Exercise instructions —
Report how many lines of the items below contain the word "height". Give only the number.

[start of Dataset]

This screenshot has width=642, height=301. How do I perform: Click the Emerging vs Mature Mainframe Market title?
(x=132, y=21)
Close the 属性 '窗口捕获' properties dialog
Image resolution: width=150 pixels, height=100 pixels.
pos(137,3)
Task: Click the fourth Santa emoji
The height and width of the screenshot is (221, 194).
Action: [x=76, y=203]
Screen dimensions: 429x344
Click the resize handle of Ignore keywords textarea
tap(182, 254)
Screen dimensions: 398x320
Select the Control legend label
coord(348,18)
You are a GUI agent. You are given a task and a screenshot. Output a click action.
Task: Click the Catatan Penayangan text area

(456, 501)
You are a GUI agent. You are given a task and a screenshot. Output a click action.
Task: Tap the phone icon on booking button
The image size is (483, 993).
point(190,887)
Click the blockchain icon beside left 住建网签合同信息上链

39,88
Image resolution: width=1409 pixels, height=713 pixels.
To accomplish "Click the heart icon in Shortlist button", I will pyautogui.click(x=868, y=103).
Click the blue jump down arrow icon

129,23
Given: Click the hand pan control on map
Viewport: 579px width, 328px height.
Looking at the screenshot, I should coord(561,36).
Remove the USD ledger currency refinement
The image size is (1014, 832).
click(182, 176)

[end of Dataset]

Solution —
5